How Go Strings Work Internally

Go strings are immutable byte sequences defined by a pointer and length, ensuring data safety through immutability.

The string header is a view, not the text

You are processing a 500MB log file. You extract the first 10 bytes of every line to build an index. You expect this to be fast and memory-efficient. Instead, your program eats gigabytes of RAM and the garbage collector runs constantly. You assumed a substring would just be a lightweight view into the original data. Go disagrees. The string you created is a full copy.
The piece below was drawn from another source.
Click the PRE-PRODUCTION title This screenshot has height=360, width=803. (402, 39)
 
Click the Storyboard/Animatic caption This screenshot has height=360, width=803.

Or worse, the original 500MB file is stuck in memory because a tiny slice is holding onto it. Understanding the string header is the key to fixing both problems.

A Go string is not the text itself. It is a small structure called a header. The header holds two pieces of information: a pointer to the bytes and the length of those bytes. The bytes live on the heap or in the binary's read-only section. The header is tiny. You can pass a string to a function without copying the text. You only copy the header.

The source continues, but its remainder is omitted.